Смерть Блока я ожидал уже вполне около месяца, и потому она не поразила меня. Странное дело, но при всей симпатии моей к этому чистому и доброму человеку, который с особой симпатией относился ко мне, я не «находил в нем потребности», мне было скучно с ним, меня сразу утомляла затруднительность его речи. Это был человек хорошей души, но не большого ума. Революция его загубила. Он не осилил ее. Как большинство интеллигенции, он считал своим долгом питать культ к ней, к революции по существу, и, застигнутый врасплох ее реальной сущностью, он опешил, а затем пришел в какое-то уныние отчаяния. Сама его поэма «Двенадцать» представляется мне именно отражением такой «истерии отчаяния». Это результат усилия «полюбить их черненькими», какая-то судорога приятия, притом того, что «душу воротило». Но именно после такого усилия ничего больше не оставалось, как умолкнуть и угаснуть…
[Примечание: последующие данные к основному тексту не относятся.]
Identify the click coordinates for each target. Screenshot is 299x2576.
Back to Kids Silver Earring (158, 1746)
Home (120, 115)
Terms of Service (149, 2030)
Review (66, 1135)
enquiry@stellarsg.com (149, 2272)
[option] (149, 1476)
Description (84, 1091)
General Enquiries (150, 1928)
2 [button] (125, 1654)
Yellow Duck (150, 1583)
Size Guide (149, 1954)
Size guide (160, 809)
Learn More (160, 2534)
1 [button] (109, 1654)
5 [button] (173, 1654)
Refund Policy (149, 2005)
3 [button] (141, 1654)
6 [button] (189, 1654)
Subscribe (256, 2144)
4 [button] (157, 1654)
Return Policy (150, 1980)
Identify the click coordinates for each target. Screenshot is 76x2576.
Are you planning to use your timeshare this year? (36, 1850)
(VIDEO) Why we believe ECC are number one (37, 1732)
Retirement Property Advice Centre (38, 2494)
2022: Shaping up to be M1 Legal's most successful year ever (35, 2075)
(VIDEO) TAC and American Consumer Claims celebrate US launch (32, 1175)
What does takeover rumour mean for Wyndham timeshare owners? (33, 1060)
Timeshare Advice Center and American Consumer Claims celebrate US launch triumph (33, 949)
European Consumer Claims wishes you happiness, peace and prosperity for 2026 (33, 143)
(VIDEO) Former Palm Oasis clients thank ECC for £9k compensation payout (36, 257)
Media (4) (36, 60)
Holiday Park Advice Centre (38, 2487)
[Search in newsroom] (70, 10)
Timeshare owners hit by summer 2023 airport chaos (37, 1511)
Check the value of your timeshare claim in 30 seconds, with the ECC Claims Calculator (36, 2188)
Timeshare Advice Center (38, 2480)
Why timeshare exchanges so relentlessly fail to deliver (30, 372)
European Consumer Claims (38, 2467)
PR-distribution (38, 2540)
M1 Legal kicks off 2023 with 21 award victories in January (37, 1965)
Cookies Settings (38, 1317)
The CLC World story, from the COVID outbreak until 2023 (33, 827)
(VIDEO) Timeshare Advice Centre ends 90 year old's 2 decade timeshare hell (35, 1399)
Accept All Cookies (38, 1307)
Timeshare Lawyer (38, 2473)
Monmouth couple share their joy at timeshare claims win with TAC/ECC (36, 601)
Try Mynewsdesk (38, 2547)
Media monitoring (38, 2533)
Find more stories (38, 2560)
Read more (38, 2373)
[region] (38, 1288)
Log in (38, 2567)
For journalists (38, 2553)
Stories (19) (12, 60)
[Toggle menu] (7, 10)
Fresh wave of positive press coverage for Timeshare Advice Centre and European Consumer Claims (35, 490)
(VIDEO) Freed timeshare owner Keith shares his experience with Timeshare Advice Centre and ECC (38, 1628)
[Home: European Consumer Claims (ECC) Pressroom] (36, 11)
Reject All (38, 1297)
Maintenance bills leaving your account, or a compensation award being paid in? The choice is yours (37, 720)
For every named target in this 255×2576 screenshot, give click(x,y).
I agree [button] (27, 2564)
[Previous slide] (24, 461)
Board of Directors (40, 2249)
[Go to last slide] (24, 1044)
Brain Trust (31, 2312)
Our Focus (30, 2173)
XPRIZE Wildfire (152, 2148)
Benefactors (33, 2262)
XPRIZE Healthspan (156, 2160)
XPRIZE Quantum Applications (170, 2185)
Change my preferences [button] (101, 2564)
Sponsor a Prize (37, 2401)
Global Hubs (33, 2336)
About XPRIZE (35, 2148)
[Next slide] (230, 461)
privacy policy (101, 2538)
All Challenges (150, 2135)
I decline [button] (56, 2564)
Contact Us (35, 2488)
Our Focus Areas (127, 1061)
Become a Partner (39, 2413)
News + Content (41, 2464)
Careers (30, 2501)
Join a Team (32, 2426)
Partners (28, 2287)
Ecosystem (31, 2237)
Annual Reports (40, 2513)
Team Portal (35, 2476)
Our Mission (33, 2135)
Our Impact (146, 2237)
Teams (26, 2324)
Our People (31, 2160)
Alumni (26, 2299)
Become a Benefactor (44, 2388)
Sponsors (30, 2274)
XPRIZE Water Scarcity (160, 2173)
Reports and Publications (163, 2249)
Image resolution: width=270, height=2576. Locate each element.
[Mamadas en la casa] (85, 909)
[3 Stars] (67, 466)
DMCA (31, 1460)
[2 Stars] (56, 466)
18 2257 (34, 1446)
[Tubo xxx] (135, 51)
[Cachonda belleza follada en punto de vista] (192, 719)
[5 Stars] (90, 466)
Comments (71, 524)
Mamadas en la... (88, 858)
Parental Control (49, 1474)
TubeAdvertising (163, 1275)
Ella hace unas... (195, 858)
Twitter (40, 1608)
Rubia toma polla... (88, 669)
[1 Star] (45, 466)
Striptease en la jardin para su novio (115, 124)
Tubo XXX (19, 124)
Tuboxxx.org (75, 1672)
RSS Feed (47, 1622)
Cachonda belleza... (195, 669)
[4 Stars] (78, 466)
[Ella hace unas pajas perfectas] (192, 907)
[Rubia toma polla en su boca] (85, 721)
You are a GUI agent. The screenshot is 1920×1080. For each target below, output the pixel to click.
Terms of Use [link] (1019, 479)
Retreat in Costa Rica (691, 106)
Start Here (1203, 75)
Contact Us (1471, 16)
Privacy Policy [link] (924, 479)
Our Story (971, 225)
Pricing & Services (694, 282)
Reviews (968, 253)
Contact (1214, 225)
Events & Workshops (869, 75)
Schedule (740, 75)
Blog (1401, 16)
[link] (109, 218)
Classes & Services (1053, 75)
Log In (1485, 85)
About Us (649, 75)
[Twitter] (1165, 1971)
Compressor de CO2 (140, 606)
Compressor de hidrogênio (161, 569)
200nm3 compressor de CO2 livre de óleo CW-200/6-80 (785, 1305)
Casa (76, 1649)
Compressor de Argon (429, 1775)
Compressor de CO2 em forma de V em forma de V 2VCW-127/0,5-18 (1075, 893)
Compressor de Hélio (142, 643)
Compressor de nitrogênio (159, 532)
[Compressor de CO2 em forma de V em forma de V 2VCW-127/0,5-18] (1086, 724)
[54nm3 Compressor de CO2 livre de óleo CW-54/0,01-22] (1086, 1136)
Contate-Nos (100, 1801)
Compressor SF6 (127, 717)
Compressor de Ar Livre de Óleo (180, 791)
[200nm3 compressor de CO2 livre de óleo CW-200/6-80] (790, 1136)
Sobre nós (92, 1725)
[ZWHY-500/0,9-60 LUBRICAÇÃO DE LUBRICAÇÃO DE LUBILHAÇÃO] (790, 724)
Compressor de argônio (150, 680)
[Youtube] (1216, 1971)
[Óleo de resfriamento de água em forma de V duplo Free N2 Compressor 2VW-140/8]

Я был знаком с Блоком с самого 1901 года, когда он и его приятель «рыжий Иванов» (брат Александра Павловича) были студентами. Особенно сблизился я с ним во время правки текста «Праматери», который он и переделывал (увы, неудачно) по моим указаниям, так как в первой редакции целыми кусками Грильпарцер был у него искажен до неузнаваемости, а это благодаря крайне недостаточному знанию немецкого языка. При этой работе я оценил необычайное благодушие, терпение и «вообще благородство» характера Александра Александровича. В нем не было ничего от мелкого самолюбия «литераторства». Он необычайно милоконфузился (способность конфузиться была вообще одной из чар его). Удивительно скоро и иногда даже слишком покорно сдавался и протестовал лишь в таких случаях, когда ему совершенно по-детски нравилась удача какого-нибудь стиха, хотя бы он шел вразрез и с намерением автора, и просто со «смыслом» всего данного куска. Кое-что из таких оставшихся грехов пришлось уже выбросить при разучивании ролей. В печатном же издании эти грехи, вероятно, налицо. «Косноязычие» (вернее, тугость речи) мешало Блоку принимать участие в спорах. Мария Федоровна (Андреева) его прямо терроризировала своими порывистыми и даже грубоватыми окриками. Впрочем, тут было много и от того, что он был вообще по природе авгур и оракул, нежели мыслитель. Процесс слагания в символы в его мозгу шел быстрее, нежели логический процесс. Ему больше всего хотелось, зналось, виделось, чувствовалось, нежели он это хотел, знал, видел, чувствовал. При этой попытке осознать и формулировать он почти всегда пасовал, и, во всяком случае, эта работа ему давалась с величайшим трудом и с мучительными усилиями рассудка. Из всего этого следует вывести, что он был божьей милостью поэт. Но он не был при этом тем мудрецом, какими в своей основе являлись Пушкин или Тютчев. Фатальным для его развития было, по-моему, то, что на самой заре он встретился с Мережковским, влюбился в поэтессу Зиночку. Кровный романтик, автор «Розы и креста», к Западу он тянулся всей душой, но, сын своей среды, отведал его очень поздно, и не по первоисточникам, не на месте.